Political parties put in a lot of effort, and spend a lot of money hiring PR people, to make sure their election campaigns go smoothly.  But as Rabbie Burns famously told a homeless rodent: “the best laid plans o mice and men gang aft agley.” 

Iain Gray may come to rue the day he ran for cover into a sandwich bar when protestors harangued him at a Glasgow station.  Votes aren’t always cast on manifestos and policies. Often it’s about impressions.  The impression many got from that incident was that Gray was afraid of the public he seeks to represent.
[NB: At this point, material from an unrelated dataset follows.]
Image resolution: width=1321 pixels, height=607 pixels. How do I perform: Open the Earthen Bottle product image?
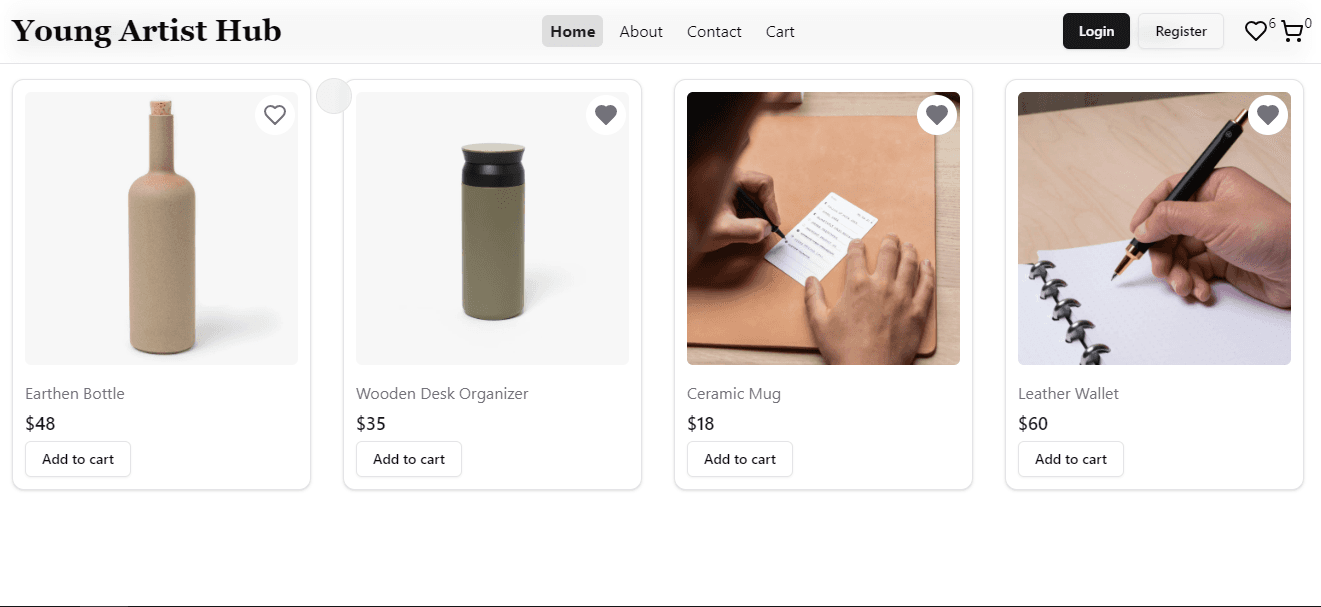point(161,240)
Last year Gordon Brown found out the hard way about the relationship between unplanned gaffes and overall impressions when he was on walkabout in Rochdale.  There he encountered a pensioner, a lifelong Labour voter called Gillian Duffy, who he first of all patronised and then hypocritically insulted without realising his mike was still turned on.  It was a pivotal moment in that election campaign and there was no way back. The words “bigoted woman” will haunt him for the rest of his life.

Brown wasn’t the first Labour leader to make such a disastrous gaffe on the election trail.  One of his predecessors, Neil Kinnock, was the uncrowned High Priest Of Buffoonery.  This was the man who snatched political defeat from the jaws of almost certain victory in 1992.  In that campaign he made two high profile gaffes that went off the Richter Scale in cringe value.
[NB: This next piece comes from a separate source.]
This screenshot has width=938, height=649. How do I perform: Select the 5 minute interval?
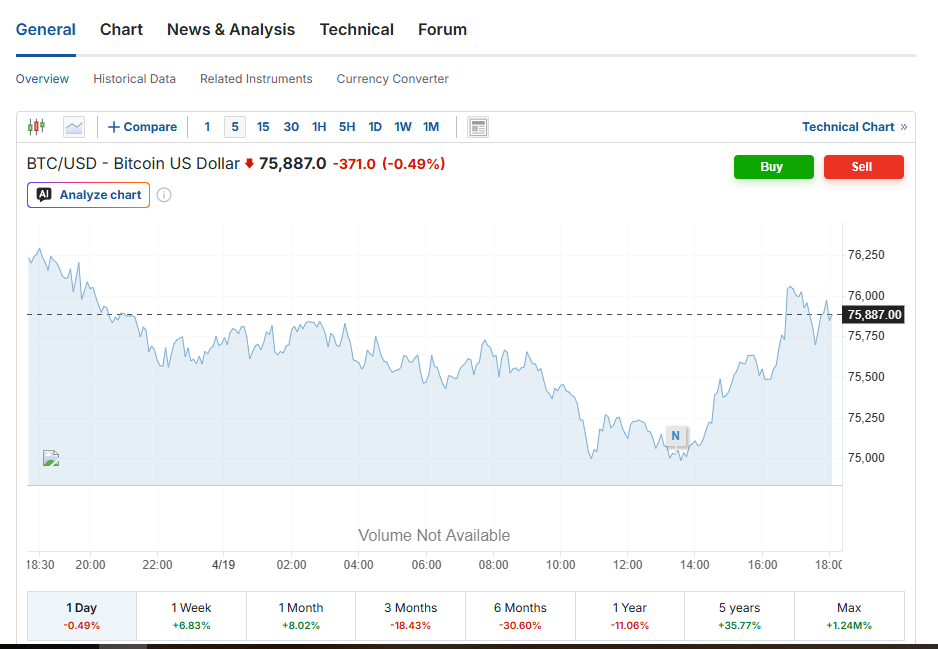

The first was at Brighton when he fell over into the sea while waking hand-in-hand with his wife.  As pre-arranged photo opportunities it was a beauty.  Okay, anyone can fall over and look stupid.  But the idiotic Kinnock chose to jump to his feet and make a stupid clenched fist salute – as if to say “take that you bastards” – to the sniggering array of national press and TV cameras.  He came across as a total prat.  This was confirmed at an infamous election rally in Sheffield where he started foaming at the mouth like the worst ever auld fart trying to be cool.  “We’re alright!” he bellowed to a full house of party droids. They cheered and laughed, sycophantically.  This only spurred him on to further stupidities.  “We’re alright!”  He shouted it again.  And again.  Aw, Jesus, groaned the general public. He went down in history as one of the biggest losers in Labour Party history.

Jimmy Carter was arguably one of the most liberal-minded and progressive of recent US Presidents.  But many people remember him for that moment in October 1979 when he stopped, wheezing and sweaty, while running a race.  “I’ve got to keep trying,” he gasped.  But his legs went all rubbery and he needed to be helped to his feet by a Secret Services man.  The impression was of a man unfit for office.

As the May elections loom ever closer it is debatable whether Iain Gray has the ability, charisma, ideas or chutzpah to overturn his “bigoted woman” moment.  Even though he’s getting an easy ride from the Scottish media his own campaign team are privately pulling their hair out at how ineffective he is in comparison to Alex Salmond.  A Presidential style election is the last thing they want but it’s debatable if they can undo the damage at this late stage. 

People can be cruel.  If Gray loses an election that seemed sewn up just a few short months ago he better enjoy eating sub sandwiches.  Because he’s going to be offered them everywhere he goes.